Two industry groups are engaging in a public battle over transparency.
The dispute began when a joint task force was formed between the American Association of Advertising Agencies (4As) and the Association of National Advertisers (ANA) to produce a set of transparency principles for agencies, advertisers, and media vendors.
When the 4As released the Transparency Guiding Principles of Conduct in January that addressed issues such as client/agency relationships for media planning and buying services and client/agency governance, they were published without ANA support.
The ANA said it withdrew support to wait for the results of a study. Released in June, that study concluded that non-transparent business practices (such as cash rebates to media agencies) are a serious problem in the ad-buying ecosystem. With the study results in hand, the ANA then published its Guidelines for Achieving Media Transparency, as part of a new report, “Media Transparency: Prescriptions, Principles, and Processes for Marketers.”
In addition to providing an agency agreement template for marketers to use, the ANA recommended that advertisers require their agencies to disclose “all potential conflicts of interest” and create a new chief media officer role tasked with ensuring full transparency by agencies and related companies.
“We outlined actions marketers should consider to diminish or eliminate non-transparent and non-disclosed agency activities and to ensure that their media management processes are optimized,” ANA President and CEO Bob Liodice said in a statement about the new guidance.
But the 4As reacted just as the ANA responded to its guidance, with a rejection.

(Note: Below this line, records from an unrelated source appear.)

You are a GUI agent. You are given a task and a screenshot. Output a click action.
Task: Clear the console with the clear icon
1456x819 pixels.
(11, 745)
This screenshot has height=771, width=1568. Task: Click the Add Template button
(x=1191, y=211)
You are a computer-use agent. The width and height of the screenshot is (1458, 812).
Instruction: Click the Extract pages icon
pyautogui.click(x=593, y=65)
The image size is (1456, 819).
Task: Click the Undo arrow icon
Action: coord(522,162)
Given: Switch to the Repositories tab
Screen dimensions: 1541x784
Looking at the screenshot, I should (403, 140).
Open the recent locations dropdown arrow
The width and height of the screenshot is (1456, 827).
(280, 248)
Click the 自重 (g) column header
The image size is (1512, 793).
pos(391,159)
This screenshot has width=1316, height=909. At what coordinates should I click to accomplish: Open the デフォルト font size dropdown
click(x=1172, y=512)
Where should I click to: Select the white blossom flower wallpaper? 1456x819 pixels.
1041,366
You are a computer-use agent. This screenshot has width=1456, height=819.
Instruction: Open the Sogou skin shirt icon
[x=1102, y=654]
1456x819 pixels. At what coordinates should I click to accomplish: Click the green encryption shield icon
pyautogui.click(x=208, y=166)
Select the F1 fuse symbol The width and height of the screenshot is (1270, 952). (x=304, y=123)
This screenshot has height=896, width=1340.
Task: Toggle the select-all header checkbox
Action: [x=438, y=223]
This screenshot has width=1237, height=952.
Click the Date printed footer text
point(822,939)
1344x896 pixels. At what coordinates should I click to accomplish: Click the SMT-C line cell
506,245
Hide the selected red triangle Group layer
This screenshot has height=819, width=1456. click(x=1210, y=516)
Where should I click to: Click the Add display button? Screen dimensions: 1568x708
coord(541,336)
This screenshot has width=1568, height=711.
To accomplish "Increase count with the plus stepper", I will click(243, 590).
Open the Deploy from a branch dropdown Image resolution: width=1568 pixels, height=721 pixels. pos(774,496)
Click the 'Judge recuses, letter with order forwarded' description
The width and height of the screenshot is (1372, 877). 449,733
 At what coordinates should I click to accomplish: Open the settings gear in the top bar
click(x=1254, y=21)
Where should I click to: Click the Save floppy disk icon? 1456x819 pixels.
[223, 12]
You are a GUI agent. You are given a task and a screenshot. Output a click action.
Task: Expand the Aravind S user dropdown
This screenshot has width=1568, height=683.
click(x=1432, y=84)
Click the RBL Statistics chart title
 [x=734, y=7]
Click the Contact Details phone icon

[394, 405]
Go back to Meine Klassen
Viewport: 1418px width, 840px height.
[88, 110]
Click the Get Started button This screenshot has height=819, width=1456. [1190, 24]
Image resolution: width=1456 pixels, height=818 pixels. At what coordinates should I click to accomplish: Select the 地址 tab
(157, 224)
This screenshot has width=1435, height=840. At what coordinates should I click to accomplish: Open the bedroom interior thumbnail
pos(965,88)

“We have reviewed the recommendations in the [ANA guidance] and feel they are not all consistent with what many of our members have said their clients are asking for in their MSAs,” Nancy Hill, the President and CEO of the 4As, said in a statement. “As such, we continue to believe that contractual negotiations are best left between agencies and clients. We urge transparency and recommend agencies use as guidance the 4As’ Transparency Guiding Principles of Conduct, which were designed to identify material media transparency questions and address them with constructive dialogue and pragmatic courses of action.”
To read the 4As’ Transparency Guiding Principles of Conduct, click here.
To read the ANA’s Guidelines for Achieving Media Transparency, click here.
Why it matters: Although both organizations agree on the importance of media transparency, they have different opinions on which group’s guidance should be followed. A resolution may be possible, as the 4As has indicated its willingness to sit down with the ANA “to explore common ground and try to address important questions and concerns regarding media buying practices for both agencies and marketers.”